Mari coba kita bayangkan sejenak, ada sebuah desa dengan potensi yang luar biasa, lahan terhampar sangat luas, hasil tani juga melimpah, bahkan wisata alam yang menjanjikan. Tapi anehnya, desa itu tetap stagnan. BUMDes-nya terbentuk hanya di atas kertas, papan nama berdiri megah, namun isinya kosong. Usaha jalan di tempat, laporan tak jelas, dan masyarakat tetap tak merasakan manfaatnya. Siapa yang salah?
BUMDes: Mimpi Besar yang Terancam Jadi Slogan Kosong
Program Badan Usaha Milik Desa (BUMDes) dicanangkan sebagai mesin penggerak ekonomi desa, sebuah solusi agar masyarakat tidak hanya menjadi penonton dalam program pembangunan. Lewat BUMDes, desa didorong mandiri—tidak melulu menanti bantuan pusat atau kabupaten. Tapi fakta di lapangan sangat jauh dari ekspektasi. Banyak BUMDes mati suri, bahkan sebagian sudah "dikubur" sebelum benar-benar hidup.
Dan salah satu akar persoalannya adalah Sumber Daya Manusia (SDM).
SDM Lemah: Luka Lama yang Terus Terulang
BUMDes bukan sekadar membentuk struktur organisasi dan membuka usaha. Ia butuh orang-orang dengan pemahaman bisnis, transparansi, manajemen keuangan, hingga kemampuan adaptif terhadap pasar. Namun, banyak pengelolanya justru dipilih bukan karena kompetensi, melainkan karena faktor kedekatan.
Dan berikut ini fakta-fakta di lapangan:
- Pengelola tidak memahami laporan keuangan dasar.
- Tidak ada pelatihan lanjutan setelah pembentukan BUMDes.
- Ketidaktahuan terhadap regulasi dan strategi bisnis desa.
- Manajemen yang tidak profesional, bahkan cenderung asal-asalan.
- Akibatnya? Modal habis, usaha mandek, kepercayaan masyarakat runtuh.
Bukan Cuma Salah SDM, Tapi Sistem yang Dibiarkan Gagal
Bukan berarti semua salah pengelola. Banyak dari mereka adalah orang-orang yang niat belajar, tapi tidak diberi ruang dan dukungan yang cukup. Pemerintah daerah kadang hanya fokus pada pendirian BUMDes, bukan pada penguatan pasca pembentukan. Pelatihan hanya bersifat formalitas, tanpa pendampingan yang berkelanjutan.
◆ ◆ ◆ ◆ ◆ ◆ ◆
• Tugas yang Dikerjakan:
(a) Salin dengan persis seluruh bagian teks tentang BUMDes, mulai dari "Dan berikut ini" terus ke bawah sampai "pendampingan yang berkelanjutan.".
(b) Tolong sambung teks tentang BUMDes mulai setelah kalimat terakhirnya.
Data di bawah ini merupakan bahan tersendiri dan terpisah dari teks tentang BUMDes.

• Daftar Data:
◆ ◆ ◆ ◆ ◆ ◆ ◆
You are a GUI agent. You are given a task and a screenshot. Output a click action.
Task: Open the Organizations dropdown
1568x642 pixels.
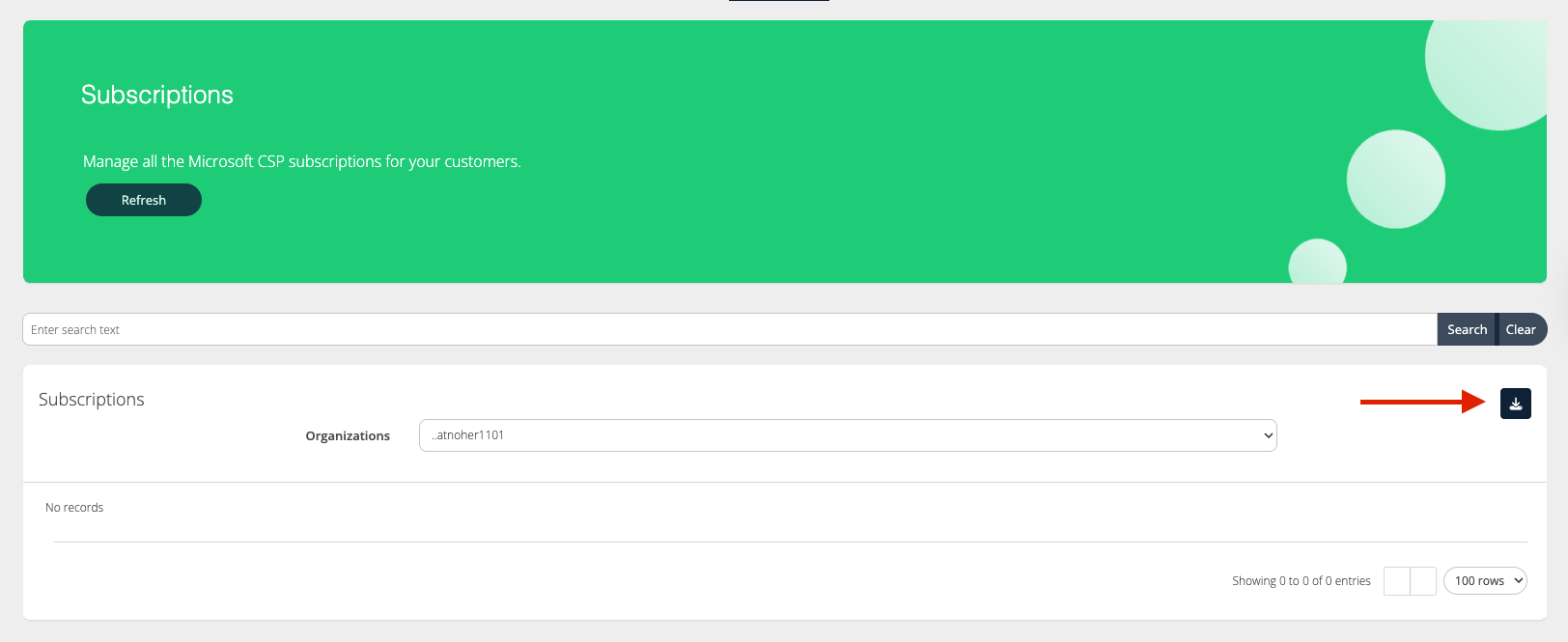point(847,435)
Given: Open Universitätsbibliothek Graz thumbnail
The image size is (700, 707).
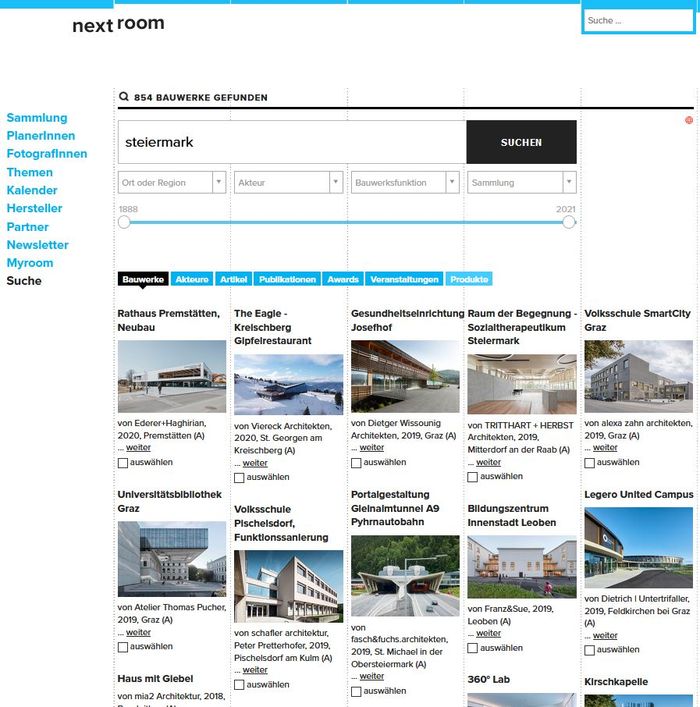Looking at the screenshot, I should pyautogui.click(x=171, y=558).
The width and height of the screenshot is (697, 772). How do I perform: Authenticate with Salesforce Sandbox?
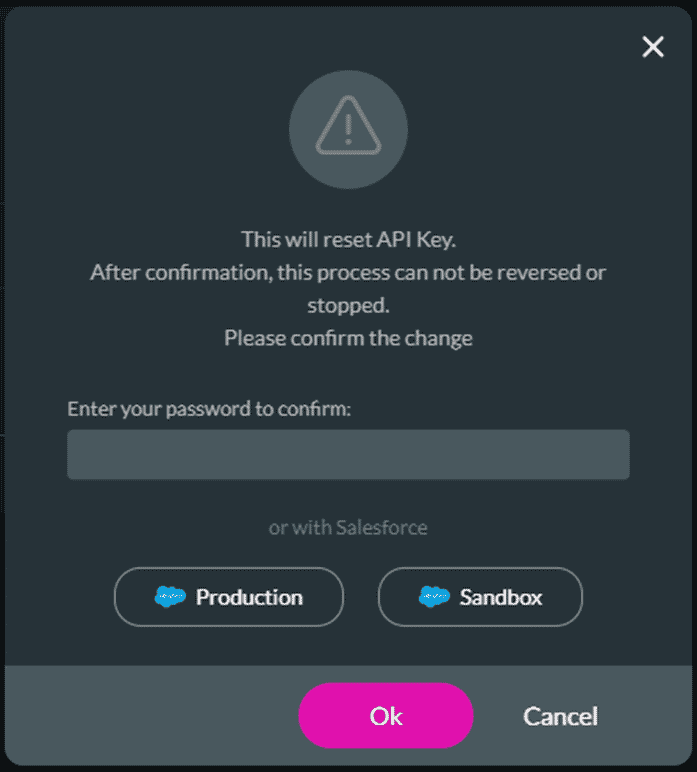point(480,597)
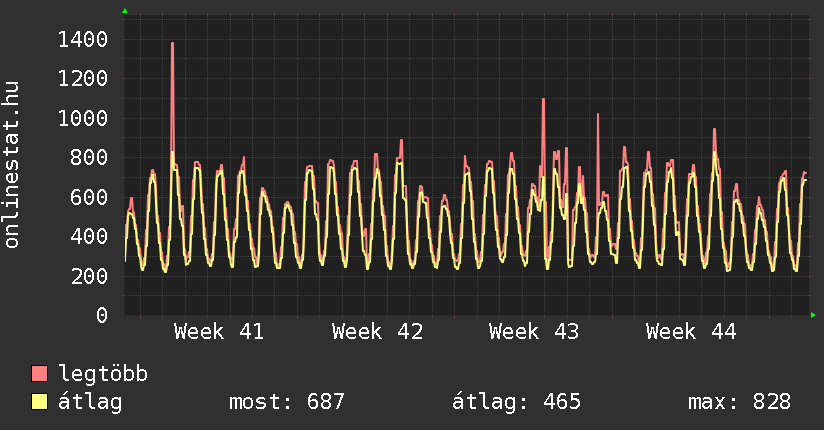The height and width of the screenshot is (430, 824).
Task: Select the Week 43 axis label
Action: [534, 332]
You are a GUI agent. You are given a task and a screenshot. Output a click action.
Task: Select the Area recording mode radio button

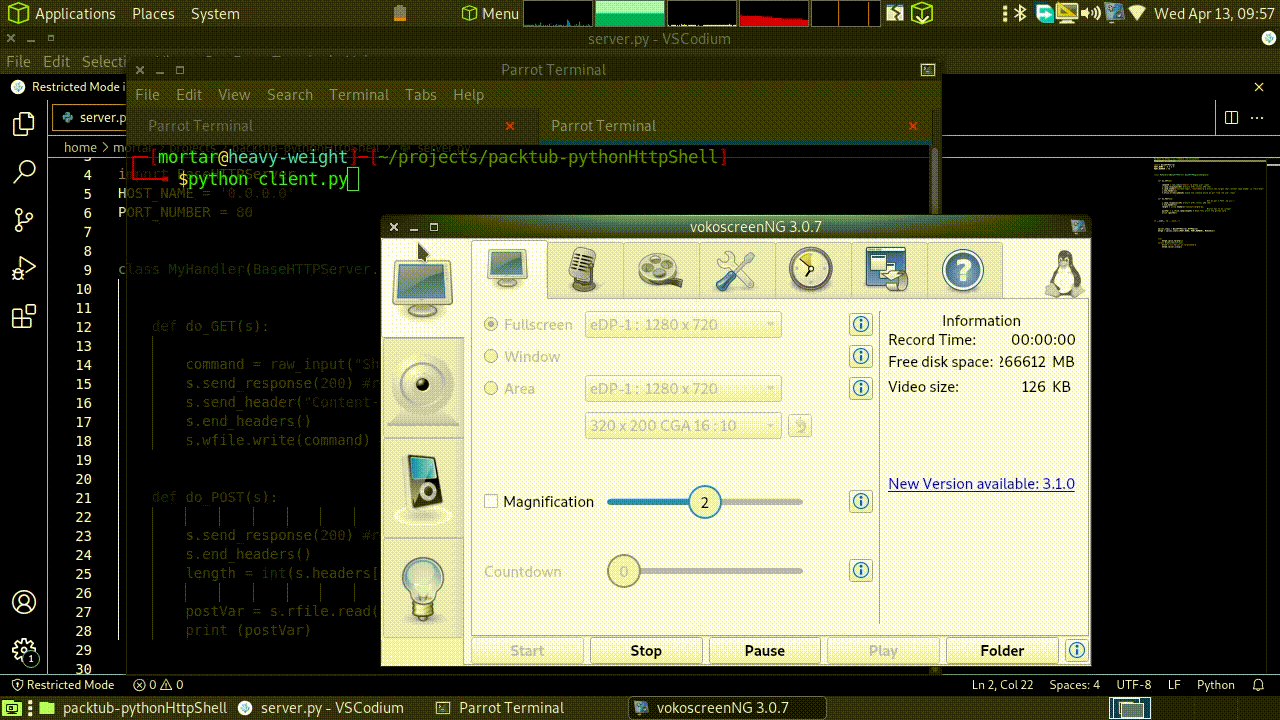(491, 388)
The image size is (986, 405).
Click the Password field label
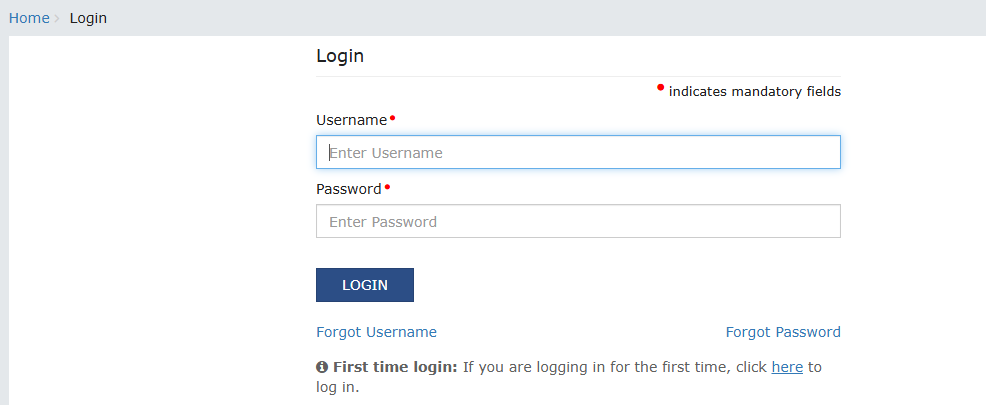pos(348,189)
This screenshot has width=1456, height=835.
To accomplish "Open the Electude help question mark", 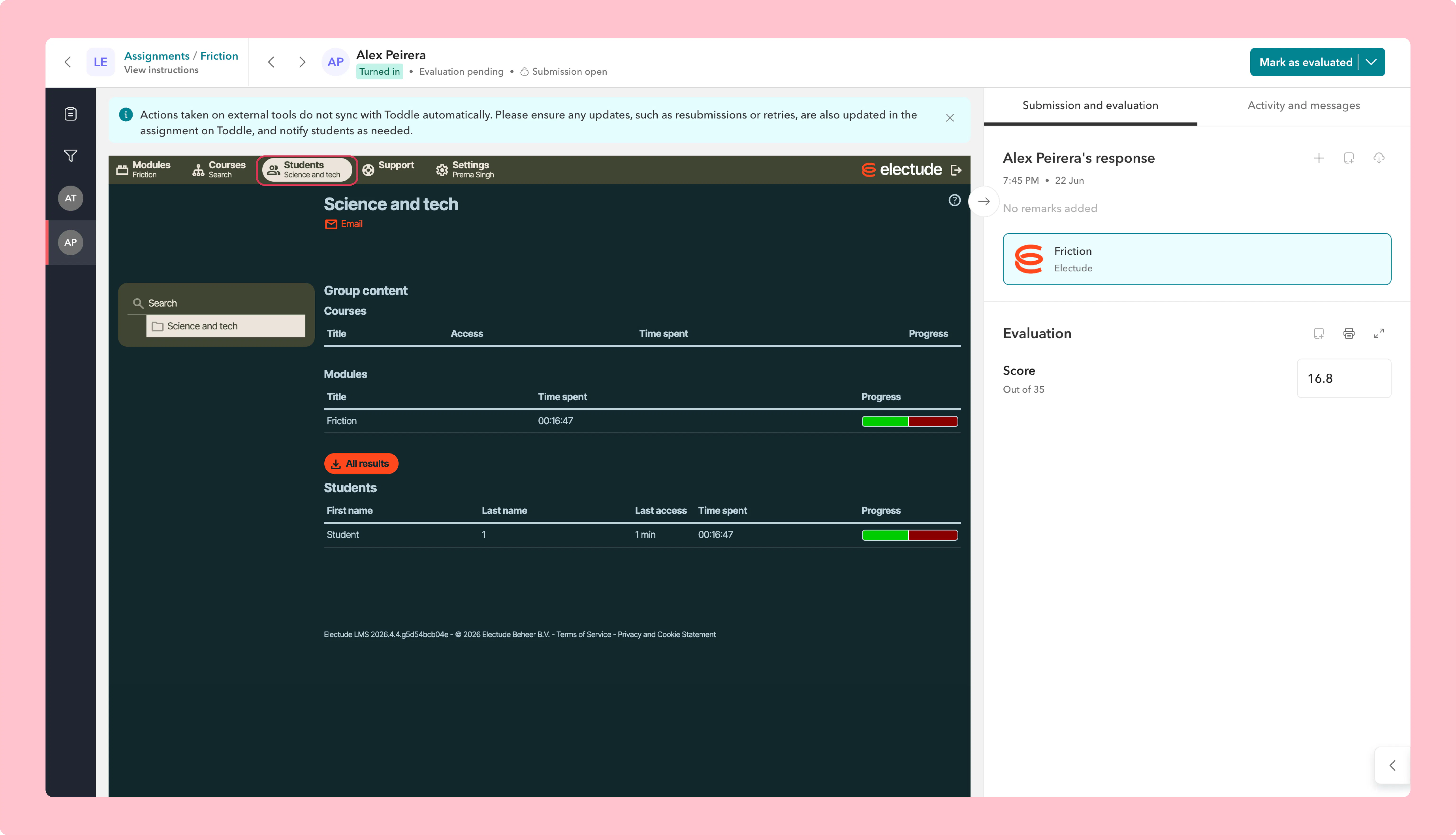I will tap(954, 200).
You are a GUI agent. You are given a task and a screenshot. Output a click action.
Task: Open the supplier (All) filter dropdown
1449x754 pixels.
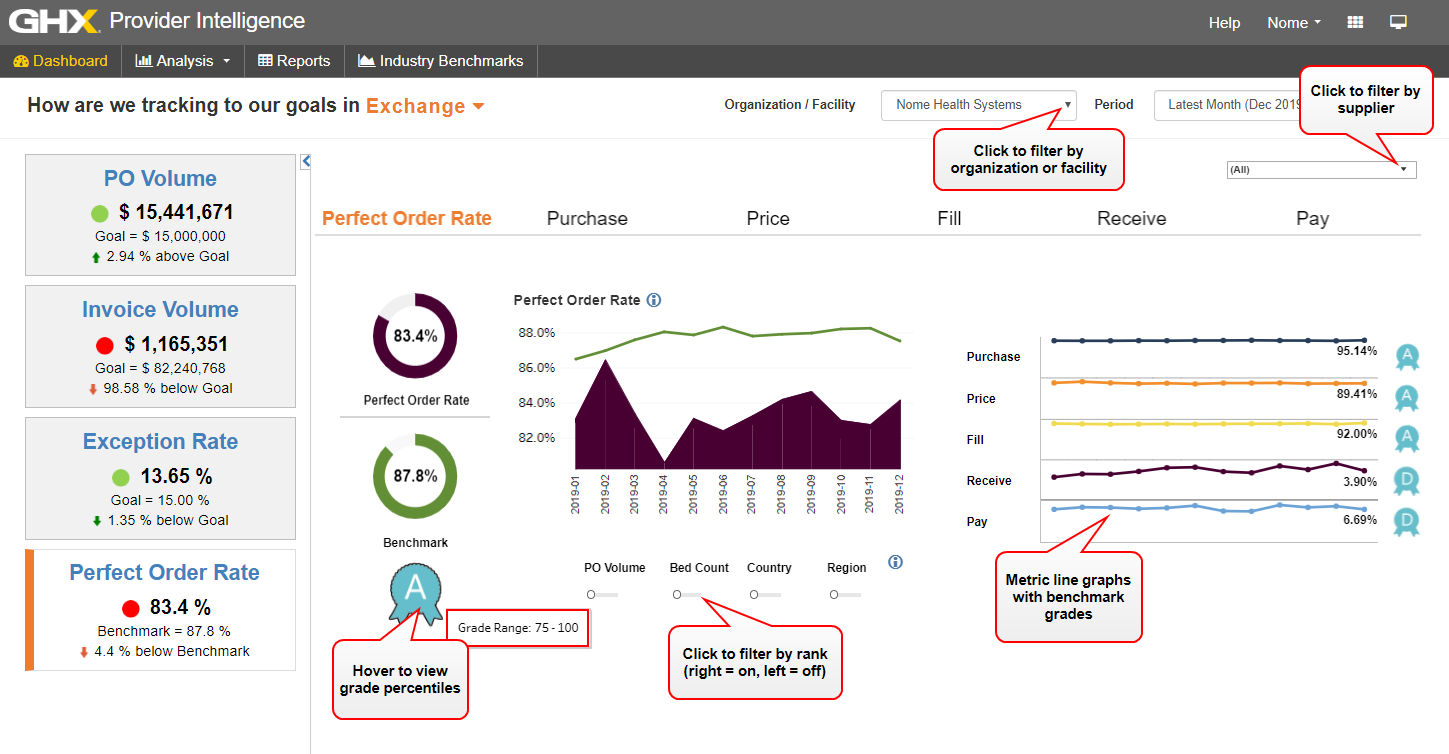1320,170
◆ ◆ ◆ ◆ ◆ ◆ ◆
• Hasil Latihan:
(a)
Dan berikut ini fakta-fakta di lapangan:
- Pengelola tidak memahami laporan keuangan dasar.
- Tidak ada pelatihan lanjutan setelah pembentukan BUMDes.
- Ketidaktahuan terhadap regulasi dan strategi bisnis desa.
- Manajemen yang tidak profesional, bahkan cenderung asal-asalan.
- Akibatnya? Modal habis, usaha mandek, kepercayaan masyarakat runtuh.
Bukan Cuma Salah SDM, Tapi Sistem yang Dibiarkan Gagal
Bukan berarti semua salah pengelola. Banyak dari mereka adalah orang-orang yang niat belajar, tapi tidak diberi ruang dan dukungan yang cukup. Pemerintah daerah kadang hanya fokus pada pendirian BUMDes, bukan pada penguatan pasca pembentukan. Pelatihan hanya bersifat formalitas, tanpa pendampingan yang berkelanjutan.

(b)
Apalagi dengan laporan penggunaan Dana Desa yang kadang lebih menekankan pada penyerapan anggaran, bukan pada keberhasilan dampak ekonomi.
Perlu Revolusi Mental dan Strategi Baru
Kalau BUMDes ingin benar-benar menjadi tulang punggung ekonomi desa, maka:
- Rekrutmen pengelola harus berbasis kompetensi, bukan kedekatan.
- Pemerintah harus menyiapkan program pelatihan yang berkualitas dan berkelanjutan.
- Masyarakat harus dilibatkan dalam pengawasan dan pengambilan keputusan.
- BUMDes harus belajar dari sektor swasta: profesionalisme adalah kunci.
Sudah saatnya desa tidak lagi jadi objek pembangunan, tapi aktor utama. Dan itu hanya bisa tercapai jika orang-orang di dalamnya tahu apa yang mereka kerjakan.
Penutup: Harapan yang Masih Ada
BUMDes bukan program gagal. Ia hanya belum dikelola oleh tangan yang tepat. Potensinya masih besar, asalkan ada keberanian untuk mengakui kelemahan dan membenahi dari akar. Mari berhenti menutup-nutupi. Saatnya BUMDes dibangkitkan oleh orang-orang yang benar-benar ingin memajukan desa, bukan sekadar mencari jabatan.
Abdi Karo Bersuara, karena suara desa juga pantas didengar.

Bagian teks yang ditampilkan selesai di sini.